なんといっても、日本ではまだまだ「見えない」存在であるLGBT家族を撮った写真集が、
講談社から出ている!これはなかなかセンセーショナルです。
アメリカのLGBT家族の場合、養子縁組などで子どもを引き取る、つまり血のつながりのない子どもを
育てるケースが多いという背景があります。
対して日本では、同性カップルの養子縁組は非常に厳しく、以前の結婚で元配偶者との間に
生まれた子どもを、同性のパートナーと育てているというケースが圧倒的。
この写真集に出てくるアメリカのLGBT家族が、「血のつながりがない」にも関わらず
愛にあふれているという「尊さ」は、日本のLGBT家族にとってみると、若干の困惑
- たいていの場合は実子(あるいはパートナーの子)を育てているという「ごくごく一般的な」状態で
あるがゆえに -を感じさせもする部分もあるようにも感じます。
けれども、この写真集が見せてくれるLGBT家族の幸せな風景は、LGBTに近しくない
異性愛者の人たちにも受け入れやすい形でもって(これは異性愛者である
清水さんが撮られたからこそなのでしょう)、愛し合う大人同士のもとで子どもたちが愛され、
守られ、育つ土壌を作る「家族」という営みは、とても普遍的なものだと教えてくれています。

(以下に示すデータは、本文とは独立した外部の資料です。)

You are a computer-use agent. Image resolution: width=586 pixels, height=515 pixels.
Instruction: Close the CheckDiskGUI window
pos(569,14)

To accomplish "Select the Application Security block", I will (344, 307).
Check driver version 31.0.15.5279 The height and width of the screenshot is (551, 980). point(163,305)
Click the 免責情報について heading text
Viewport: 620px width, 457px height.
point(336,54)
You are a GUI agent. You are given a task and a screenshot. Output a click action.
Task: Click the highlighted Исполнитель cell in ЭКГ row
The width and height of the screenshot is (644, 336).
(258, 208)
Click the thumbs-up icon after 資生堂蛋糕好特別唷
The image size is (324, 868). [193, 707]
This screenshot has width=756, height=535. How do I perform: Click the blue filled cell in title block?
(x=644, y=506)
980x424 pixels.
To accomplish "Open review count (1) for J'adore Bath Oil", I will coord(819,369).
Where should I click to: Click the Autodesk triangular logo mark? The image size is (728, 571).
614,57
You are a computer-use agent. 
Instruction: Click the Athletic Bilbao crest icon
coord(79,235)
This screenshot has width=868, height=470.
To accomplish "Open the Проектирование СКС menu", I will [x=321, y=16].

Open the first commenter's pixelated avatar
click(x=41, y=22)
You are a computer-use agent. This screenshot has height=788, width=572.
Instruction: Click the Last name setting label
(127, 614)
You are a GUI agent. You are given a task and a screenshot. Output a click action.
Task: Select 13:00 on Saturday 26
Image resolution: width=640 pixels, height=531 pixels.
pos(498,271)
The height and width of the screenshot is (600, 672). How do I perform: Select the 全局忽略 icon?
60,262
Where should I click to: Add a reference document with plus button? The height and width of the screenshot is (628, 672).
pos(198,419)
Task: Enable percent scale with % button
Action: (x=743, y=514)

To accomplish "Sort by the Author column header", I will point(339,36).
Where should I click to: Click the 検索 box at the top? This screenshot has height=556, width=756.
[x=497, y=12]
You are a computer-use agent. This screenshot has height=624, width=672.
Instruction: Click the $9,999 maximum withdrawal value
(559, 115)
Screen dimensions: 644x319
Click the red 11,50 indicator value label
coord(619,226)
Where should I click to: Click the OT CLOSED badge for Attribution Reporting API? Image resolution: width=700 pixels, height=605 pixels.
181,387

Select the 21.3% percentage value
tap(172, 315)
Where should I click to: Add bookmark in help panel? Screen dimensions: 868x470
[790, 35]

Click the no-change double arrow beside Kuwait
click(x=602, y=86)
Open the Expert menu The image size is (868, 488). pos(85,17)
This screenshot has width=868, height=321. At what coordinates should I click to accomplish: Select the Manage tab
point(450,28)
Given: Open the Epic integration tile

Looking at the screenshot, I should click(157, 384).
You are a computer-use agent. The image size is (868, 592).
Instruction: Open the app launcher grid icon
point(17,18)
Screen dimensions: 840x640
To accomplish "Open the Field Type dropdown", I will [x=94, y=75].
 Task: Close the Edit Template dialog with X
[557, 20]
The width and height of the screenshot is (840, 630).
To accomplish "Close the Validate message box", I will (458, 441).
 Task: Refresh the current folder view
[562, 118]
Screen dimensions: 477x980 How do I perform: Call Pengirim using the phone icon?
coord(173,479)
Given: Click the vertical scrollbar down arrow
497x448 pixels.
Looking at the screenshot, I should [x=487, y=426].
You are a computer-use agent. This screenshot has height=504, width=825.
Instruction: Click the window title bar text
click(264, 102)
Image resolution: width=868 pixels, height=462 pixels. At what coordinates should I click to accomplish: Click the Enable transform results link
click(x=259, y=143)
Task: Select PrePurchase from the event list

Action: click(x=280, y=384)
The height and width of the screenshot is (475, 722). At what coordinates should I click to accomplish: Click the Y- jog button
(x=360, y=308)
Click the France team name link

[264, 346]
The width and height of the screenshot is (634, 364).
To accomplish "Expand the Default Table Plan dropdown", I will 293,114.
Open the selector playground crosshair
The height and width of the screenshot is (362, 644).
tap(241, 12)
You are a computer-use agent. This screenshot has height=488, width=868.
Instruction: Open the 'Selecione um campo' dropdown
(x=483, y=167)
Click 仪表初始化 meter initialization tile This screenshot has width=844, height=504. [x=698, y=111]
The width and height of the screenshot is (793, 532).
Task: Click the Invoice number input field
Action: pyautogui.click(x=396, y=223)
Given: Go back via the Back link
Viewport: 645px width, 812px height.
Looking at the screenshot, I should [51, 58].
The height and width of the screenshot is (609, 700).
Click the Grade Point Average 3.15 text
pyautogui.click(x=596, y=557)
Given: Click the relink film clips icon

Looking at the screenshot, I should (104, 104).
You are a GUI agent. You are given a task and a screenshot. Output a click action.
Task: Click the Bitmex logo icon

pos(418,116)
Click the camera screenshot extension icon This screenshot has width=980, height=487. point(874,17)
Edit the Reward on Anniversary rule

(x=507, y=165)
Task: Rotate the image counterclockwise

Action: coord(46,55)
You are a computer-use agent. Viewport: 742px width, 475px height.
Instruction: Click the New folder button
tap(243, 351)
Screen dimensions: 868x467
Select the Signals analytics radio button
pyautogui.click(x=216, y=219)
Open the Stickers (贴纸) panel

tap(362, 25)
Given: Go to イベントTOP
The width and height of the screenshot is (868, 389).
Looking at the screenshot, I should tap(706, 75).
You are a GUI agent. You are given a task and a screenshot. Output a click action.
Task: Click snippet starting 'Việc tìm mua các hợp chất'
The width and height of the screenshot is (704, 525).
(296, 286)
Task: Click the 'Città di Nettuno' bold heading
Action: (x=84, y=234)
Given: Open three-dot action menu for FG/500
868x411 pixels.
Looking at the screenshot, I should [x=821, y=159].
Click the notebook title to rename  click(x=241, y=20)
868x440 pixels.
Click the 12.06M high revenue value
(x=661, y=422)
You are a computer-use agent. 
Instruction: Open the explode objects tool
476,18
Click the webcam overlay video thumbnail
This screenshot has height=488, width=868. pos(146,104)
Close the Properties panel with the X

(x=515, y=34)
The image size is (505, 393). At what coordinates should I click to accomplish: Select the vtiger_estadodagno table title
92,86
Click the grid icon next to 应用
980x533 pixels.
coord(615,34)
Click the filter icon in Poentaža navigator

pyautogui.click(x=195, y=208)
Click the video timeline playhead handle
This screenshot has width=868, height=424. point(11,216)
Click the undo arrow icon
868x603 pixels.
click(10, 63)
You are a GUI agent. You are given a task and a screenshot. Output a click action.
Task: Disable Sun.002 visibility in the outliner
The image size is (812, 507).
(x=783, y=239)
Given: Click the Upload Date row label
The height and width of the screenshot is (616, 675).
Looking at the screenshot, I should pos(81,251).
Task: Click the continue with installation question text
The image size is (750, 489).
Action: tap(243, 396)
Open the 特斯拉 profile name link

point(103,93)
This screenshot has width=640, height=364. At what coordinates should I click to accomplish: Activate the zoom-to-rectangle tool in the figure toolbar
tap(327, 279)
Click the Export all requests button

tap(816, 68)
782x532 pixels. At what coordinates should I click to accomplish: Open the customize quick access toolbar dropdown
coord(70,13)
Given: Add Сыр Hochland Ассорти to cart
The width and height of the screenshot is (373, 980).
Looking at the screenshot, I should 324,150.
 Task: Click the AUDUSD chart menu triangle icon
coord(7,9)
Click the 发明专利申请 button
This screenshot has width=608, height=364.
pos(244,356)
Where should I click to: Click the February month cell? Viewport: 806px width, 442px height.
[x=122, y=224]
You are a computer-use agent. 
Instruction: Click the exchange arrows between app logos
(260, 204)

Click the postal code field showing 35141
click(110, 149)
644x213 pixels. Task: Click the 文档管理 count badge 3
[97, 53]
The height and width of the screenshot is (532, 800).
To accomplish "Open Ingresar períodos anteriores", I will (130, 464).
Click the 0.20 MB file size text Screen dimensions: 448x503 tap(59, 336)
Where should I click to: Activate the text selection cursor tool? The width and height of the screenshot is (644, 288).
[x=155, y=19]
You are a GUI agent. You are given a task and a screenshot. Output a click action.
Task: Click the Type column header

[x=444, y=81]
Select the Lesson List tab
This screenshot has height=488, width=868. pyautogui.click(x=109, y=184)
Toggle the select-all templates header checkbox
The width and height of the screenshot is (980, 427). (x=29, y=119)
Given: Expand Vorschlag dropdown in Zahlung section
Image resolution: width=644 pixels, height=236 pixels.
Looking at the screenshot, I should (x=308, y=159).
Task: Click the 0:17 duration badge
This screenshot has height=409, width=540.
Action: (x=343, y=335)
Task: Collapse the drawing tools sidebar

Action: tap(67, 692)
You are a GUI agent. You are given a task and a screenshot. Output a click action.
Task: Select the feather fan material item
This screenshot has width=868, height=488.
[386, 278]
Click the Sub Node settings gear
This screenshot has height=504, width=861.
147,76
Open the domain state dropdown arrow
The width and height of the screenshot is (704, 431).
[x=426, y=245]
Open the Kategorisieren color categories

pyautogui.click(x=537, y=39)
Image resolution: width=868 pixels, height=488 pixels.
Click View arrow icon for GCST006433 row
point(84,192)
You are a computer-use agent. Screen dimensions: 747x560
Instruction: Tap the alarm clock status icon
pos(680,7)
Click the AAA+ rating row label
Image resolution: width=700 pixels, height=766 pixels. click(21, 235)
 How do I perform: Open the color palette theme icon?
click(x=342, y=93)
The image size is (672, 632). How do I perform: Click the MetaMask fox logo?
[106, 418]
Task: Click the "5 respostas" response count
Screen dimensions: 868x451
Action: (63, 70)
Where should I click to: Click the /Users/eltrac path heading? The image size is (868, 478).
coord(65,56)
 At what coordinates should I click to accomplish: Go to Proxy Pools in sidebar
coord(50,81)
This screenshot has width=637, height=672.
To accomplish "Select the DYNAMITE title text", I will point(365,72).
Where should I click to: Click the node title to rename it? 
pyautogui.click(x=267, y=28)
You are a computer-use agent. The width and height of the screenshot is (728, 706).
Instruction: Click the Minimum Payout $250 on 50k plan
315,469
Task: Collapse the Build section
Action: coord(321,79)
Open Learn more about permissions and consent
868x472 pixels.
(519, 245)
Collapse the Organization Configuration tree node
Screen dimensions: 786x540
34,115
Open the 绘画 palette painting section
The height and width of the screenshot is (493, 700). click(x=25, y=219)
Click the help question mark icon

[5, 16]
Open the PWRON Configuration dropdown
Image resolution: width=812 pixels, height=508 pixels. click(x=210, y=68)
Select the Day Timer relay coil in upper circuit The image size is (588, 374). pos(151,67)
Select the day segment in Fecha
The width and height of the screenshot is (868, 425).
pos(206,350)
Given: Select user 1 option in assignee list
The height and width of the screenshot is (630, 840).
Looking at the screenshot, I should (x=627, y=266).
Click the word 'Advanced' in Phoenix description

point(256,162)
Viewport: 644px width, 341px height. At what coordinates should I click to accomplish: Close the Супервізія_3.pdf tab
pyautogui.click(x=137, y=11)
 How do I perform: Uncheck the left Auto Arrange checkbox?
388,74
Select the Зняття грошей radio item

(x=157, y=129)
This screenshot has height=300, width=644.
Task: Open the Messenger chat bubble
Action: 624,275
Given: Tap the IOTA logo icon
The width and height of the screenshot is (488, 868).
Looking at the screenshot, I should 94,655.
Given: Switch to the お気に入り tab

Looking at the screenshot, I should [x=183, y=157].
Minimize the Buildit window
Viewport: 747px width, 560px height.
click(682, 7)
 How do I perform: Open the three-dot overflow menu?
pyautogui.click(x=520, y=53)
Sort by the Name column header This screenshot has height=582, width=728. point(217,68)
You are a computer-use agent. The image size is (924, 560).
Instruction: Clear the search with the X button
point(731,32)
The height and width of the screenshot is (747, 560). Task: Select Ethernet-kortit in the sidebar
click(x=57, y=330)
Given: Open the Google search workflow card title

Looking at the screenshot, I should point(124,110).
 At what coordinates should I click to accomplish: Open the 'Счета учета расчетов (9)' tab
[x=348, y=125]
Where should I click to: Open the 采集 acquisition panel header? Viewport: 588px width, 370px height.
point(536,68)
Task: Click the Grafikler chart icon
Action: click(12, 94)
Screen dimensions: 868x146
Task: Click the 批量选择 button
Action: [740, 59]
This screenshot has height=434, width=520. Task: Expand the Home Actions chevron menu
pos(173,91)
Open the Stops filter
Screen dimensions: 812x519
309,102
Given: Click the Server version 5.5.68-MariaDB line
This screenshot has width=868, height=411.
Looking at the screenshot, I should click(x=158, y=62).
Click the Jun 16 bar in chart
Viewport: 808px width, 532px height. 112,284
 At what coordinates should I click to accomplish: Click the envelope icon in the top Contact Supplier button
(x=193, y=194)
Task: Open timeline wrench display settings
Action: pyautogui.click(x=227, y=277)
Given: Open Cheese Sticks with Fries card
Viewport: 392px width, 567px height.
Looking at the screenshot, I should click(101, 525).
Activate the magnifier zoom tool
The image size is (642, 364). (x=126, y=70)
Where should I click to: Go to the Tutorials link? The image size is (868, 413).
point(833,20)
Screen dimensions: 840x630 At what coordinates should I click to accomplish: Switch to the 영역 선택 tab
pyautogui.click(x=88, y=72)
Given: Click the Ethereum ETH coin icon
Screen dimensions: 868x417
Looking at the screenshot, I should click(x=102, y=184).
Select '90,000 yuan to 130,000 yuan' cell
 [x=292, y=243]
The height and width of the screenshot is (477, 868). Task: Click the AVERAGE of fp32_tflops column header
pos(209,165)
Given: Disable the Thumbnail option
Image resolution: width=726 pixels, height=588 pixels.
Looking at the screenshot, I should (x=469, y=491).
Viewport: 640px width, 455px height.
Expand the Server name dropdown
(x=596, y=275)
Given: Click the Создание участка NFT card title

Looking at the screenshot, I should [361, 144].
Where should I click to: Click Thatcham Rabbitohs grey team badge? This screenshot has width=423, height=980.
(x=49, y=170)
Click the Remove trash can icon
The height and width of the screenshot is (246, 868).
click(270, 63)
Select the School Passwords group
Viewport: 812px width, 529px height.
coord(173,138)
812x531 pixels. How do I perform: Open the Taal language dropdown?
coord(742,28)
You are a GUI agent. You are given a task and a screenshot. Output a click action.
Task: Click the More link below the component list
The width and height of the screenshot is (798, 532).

またそれと同時に、ごく自然的に発生した家族よりも多くの努力を必要とする分、
また多くの幸せもまた生みだしえるということも伝えてくれているように思います。
もし、日本でLGBT家族の写真集を撮ってもらえるのなら・・・(日本の家族たちが抱えている
現実を見ると、実現するのは、容易なことではないとは思いますが・・)、
「ごくごく普通にこんな家族がいるのだ」ということを伝えられるような、
そんなものになるといいなあと思います。
またこのたびは、思いがけないご縁で、こうして貴重なお話を伺うことができて、大変光栄でした。
ただ「LBGT家族のことをやりたい!」という思いだけで突っ走るド素人の私に、丁寧に向き合い、
話して下さった清水さん、本当にありがとうございました。
今度はセクシャリティを抜きにに、子育ての先輩としてのお話も伺ってみたいです!